We are told that “Engineers no doubt will continue wringing performance gains out of silicon chips. But the computing industry knows it can’t keep shrinking the size of the electronics on those chips forever. As components approach the nanoscale, power leakage and heat start to hold back performance.”[2]

Currently the world’s five fastest supercomputers,[3] according to a new survey are:

  • First, the Earth simulator which is a 35.9 teraflops machine. It was created by NEC and is housed in the Earth Simulator Center in Tokyo, Japan.
  • Second, the Thunder supercomputer runs at 19.9 teraflops. It was made by Digital Corp., and can be found at the Lawrence Livermore National Lab located in California.
  • Third, the ASCI Q computer can calculate at the speed of 13.9 teraflops. It was made by Hewlett-Packard Company and is used by the Los Alamos National Lab in California.
  • Fourth, Blue Gene/L is an 11.7 teraflops machine made by IBM. It can be found at the Watson Research Center in New York.
  • Fifth, the Tungsten computer operates at 9.8 teraflops. It was created by Dell computers and is used at the National Center for Supercomputing Applications in Illinois.

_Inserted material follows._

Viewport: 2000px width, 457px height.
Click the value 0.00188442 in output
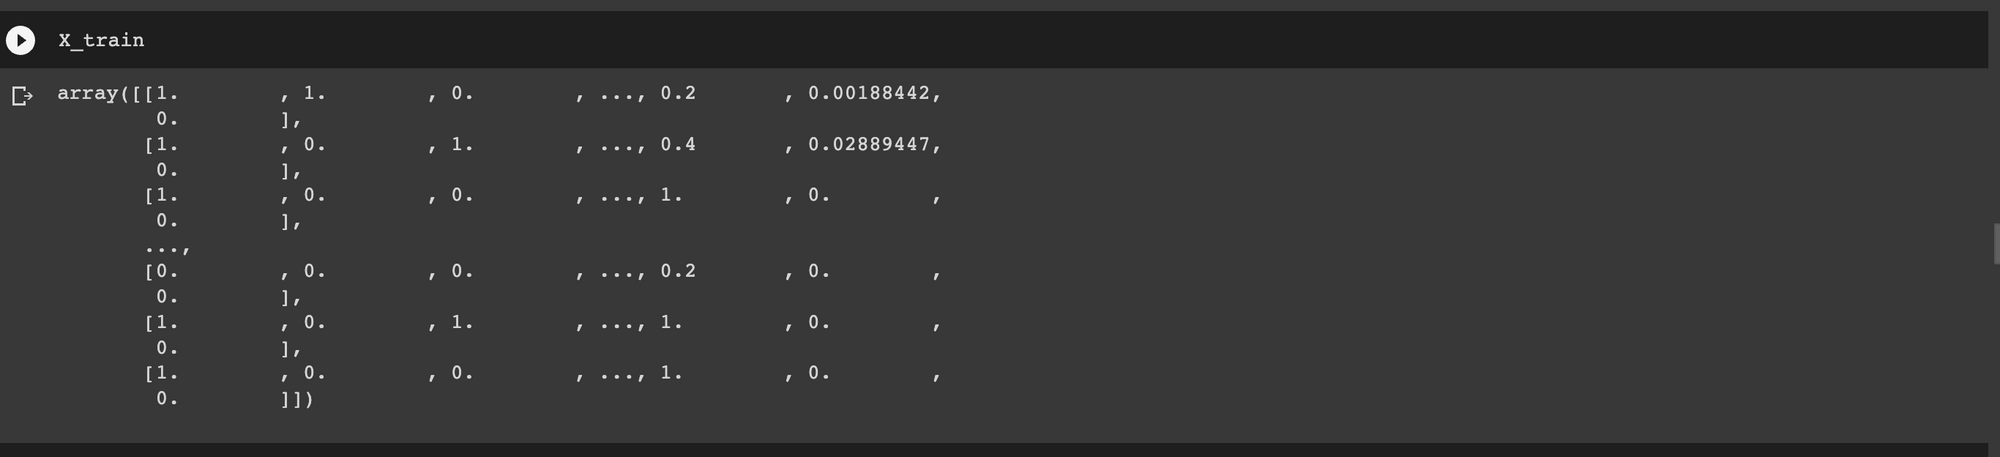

teraflop refers to a trillion operations per second (See Note 1). Tera is a prefix indicating 10 to the power of 12 which is a trillion. FLOPS are floating-point operations per second. The Earth simulator in Japan today handles almost 40 teraflops per second - 40 trillion operations per second.

Since Japan’s Earth Simulator supercomputer shocked Washington two years ago,[4] there’s been a sense that the United States could lose its lead in many areas just as it did in climate science.

Petaflop

“The Energy Department last month said it’s prepared to spend as much as $200 million in the next five years to install a Cray- and IBM-supplied supercomputer at Oak Ridge National Lab in Tennessee capable of 250 teraflops . . ., and 1 petaflop by the decade’s end.”[5]

petaflop is a thousand trillion operations per second. Another way of saying this is one quadrillion mathematical computations per second. Researchers are attempting to again shrink current components enough to allow for this faster processing. However, the miniaturization process has run into some very difficult challenges.

Not only do we need to build the computer that will run at that speed, but “The U.S. government is also betting big money that academic researchers and private-sector scientists will be able to write software that can take advantage of these theoretical supercomputing beasts. If they can’t, the United States is going to end up with some very expensive, very smart white elephants.”[6]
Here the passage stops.